**Exercise aim:** Revise the items below by changing every "How do I perform" to "How can I carry out", and keep everything else as it is.

**Available data:**
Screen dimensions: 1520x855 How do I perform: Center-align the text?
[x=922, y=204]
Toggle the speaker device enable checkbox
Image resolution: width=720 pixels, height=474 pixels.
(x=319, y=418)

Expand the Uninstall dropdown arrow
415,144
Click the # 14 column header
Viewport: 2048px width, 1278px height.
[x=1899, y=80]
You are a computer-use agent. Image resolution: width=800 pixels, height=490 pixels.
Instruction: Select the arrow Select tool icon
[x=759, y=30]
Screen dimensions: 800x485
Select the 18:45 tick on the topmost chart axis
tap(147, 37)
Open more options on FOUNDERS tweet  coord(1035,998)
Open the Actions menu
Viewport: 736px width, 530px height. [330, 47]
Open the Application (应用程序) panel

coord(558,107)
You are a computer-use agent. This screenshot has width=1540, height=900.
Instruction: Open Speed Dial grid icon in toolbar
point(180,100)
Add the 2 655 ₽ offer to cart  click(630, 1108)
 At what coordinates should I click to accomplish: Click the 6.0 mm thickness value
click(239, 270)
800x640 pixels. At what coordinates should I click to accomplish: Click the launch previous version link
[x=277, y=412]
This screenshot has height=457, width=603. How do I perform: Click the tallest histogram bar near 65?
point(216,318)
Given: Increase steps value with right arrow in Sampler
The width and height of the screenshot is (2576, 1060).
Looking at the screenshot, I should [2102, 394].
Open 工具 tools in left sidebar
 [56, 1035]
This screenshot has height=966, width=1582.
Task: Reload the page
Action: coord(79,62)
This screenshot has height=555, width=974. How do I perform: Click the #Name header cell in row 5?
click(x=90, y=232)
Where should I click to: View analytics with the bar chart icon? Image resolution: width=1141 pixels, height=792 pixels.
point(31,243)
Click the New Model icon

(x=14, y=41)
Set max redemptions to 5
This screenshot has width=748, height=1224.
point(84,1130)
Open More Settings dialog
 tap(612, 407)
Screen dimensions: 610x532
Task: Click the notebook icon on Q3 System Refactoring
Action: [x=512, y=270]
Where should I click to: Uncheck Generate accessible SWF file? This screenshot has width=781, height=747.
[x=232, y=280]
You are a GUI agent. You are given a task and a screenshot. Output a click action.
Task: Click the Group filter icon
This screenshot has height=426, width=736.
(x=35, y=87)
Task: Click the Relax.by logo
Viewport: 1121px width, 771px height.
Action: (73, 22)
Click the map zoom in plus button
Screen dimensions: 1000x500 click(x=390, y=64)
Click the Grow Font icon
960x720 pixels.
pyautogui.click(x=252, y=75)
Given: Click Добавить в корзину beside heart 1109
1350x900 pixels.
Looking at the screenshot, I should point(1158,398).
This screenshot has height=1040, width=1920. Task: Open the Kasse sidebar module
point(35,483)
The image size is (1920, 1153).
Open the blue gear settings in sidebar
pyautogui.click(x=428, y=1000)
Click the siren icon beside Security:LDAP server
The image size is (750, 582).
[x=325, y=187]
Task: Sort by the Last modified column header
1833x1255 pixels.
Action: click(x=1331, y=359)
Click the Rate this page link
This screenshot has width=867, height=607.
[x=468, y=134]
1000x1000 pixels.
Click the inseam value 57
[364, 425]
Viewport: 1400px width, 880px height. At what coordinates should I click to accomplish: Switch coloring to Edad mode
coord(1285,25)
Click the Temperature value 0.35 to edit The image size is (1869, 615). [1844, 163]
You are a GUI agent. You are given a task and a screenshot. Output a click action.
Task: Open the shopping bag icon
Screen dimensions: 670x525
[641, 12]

**Answer for the task:**
Screen dimensions: 1520x855 How can I carry out: Center-align the text?
[x=922, y=204]
Toggle the speaker device enable checkbox
Image resolution: width=720 pixels, height=474 pixels.
(x=319, y=418)

Expand the Uninstall dropdown arrow
415,144
Click the # 14 column header
Viewport: 2048px width, 1278px height.
[x=1899, y=80]
You are a computer-use agent. Image resolution: width=800 pixels, height=490 pixels.
Instruction: Select the arrow Select tool icon
[x=759, y=30]
Screen dimensions: 800x485
Select the 18:45 tick on the topmost chart axis
tap(147, 37)
Open more options on FOUNDERS tweet  coord(1035,998)
Open the Actions menu
Viewport: 736px width, 530px height. [330, 47]
Open the Application (应用程序) panel

coord(558,107)
You are a computer-use agent. This screenshot has width=1540, height=900.
Instruction: Open Speed Dial grid icon in toolbar
point(180,100)
Add the 2 655 ₽ offer to cart  click(630, 1108)
 At what coordinates should I click to accomplish: Click the 6.0 mm thickness value
click(239, 270)
800x640 pixels. At what coordinates should I click to accomplish: Click the launch previous version link
[x=277, y=412]
This screenshot has height=457, width=603. How can I carry out: Click the tallest histogram bar near 65?
point(216,318)
Given: Increase steps value with right arrow in Sampler
The width and height of the screenshot is (2576, 1060).
Looking at the screenshot, I should [2102, 394].
Open 工具 tools in left sidebar
 [56, 1035]
This screenshot has height=966, width=1582.
Task: Reload the page
Action: coord(79,62)
This screenshot has height=555, width=974. How can I carry out: Click the #Name header cell in row 5?
click(x=90, y=232)
Where should I click to: View analytics with the bar chart icon? Image resolution: width=1141 pixels, height=792 pixels.
point(31,243)
Click the New Model icon

(x=14, y=41)
Set max redemptions to 5
This screenshot has width=748, height=1224.
point(84,1130)
Open More Settings dialog
 tap(612, 407)
Screen dimensions: 610x532
Task: Click the notebook icon on Q3 System Refactoring
Action: [x=512, y=270]
Where should I click to: Uncheck Generate accessible SWF file? This screenshot has width=781, height=747.
[x=232, y=280]
You are a GUI agent. You are given a task and a screenshot. Output a click action.
Task: Click the Group filter icon
This screenshot has height=426, width=736.
(x=35, y=87)
Task: Click the Relax.by logo
Viewport: 1121px width, 771px height.
Action: (73, 22)
Click the map zoom in plus button
Screen dimensions: 1000x500 click(x=390, y=64)
Click the Grow Font icon
960x720 pixels.
pyautogui.click(x=252, y=75)
Given: Click Добавить в корзину beside heart 1109
1350x900 pixels.
Looking at the screenshot, I should point(1158,398).
This screenshot has height=1040, width=1920. Task: Open the Kasse sidebar module
point(35,483)
The image size is (1920, 1153).
Open the blue gear settings in sidebar
pyautogui.click(x=428, y=1000)
Click the siren icon beside Security:LDAP server
The image size is (750, 582).
[x=325, y=187]
Task: Sort by the Last modified column header
1833x1255 pixels.
Action: click(x=1331, y=359)
Click the Rate this page link
This screenshot has width=867, height=607.
[x=468, y=134]
1000x1000 pixels.
Click the inseam value 57
[364, 425]
Viewport: 1400px width, 880px height. At what coordinates should I click to accomplish: Switch coloring to Edad mode
coord(1285,25)
Click the Temperature value 0.35 to edit The image size is (1869, 615). [1844, 163]
You are a GUI agent. You are given a task and a screenshot. Output a click action.
Task: Open the shopping bag icon
Screen dimensions: 670x525
[641, 12]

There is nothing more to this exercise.